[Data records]
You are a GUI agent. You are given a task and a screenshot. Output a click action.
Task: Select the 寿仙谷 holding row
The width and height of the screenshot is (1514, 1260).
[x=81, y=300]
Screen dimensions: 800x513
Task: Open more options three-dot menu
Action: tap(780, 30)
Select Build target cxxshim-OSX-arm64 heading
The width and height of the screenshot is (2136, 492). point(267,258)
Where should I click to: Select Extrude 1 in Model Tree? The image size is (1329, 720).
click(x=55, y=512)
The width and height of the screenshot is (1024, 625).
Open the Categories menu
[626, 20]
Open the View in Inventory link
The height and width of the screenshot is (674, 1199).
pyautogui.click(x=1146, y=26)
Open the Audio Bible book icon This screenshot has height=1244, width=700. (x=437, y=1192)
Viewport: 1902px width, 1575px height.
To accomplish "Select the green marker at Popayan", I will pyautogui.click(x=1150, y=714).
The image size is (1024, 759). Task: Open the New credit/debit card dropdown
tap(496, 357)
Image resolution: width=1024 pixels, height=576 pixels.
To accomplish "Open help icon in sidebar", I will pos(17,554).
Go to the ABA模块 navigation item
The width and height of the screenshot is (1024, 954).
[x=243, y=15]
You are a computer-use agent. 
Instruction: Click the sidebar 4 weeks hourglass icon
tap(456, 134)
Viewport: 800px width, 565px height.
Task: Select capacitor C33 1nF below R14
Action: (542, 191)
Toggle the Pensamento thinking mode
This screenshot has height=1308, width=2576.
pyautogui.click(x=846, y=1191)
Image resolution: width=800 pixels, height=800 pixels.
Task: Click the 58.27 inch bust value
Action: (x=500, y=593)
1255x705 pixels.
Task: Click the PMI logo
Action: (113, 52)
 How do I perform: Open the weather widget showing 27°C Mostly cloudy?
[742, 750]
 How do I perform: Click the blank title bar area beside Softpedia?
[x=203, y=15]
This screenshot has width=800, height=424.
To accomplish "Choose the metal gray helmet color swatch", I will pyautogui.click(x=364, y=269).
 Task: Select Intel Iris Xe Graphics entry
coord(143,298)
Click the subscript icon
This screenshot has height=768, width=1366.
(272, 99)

> Activity: Among the records above, which lines hold the word "agent"? Copy each one.

> Solution to this problem:
You are a GUI agent. You are given a task and a screenshot. Output a click action.
You are a computer-use agent. 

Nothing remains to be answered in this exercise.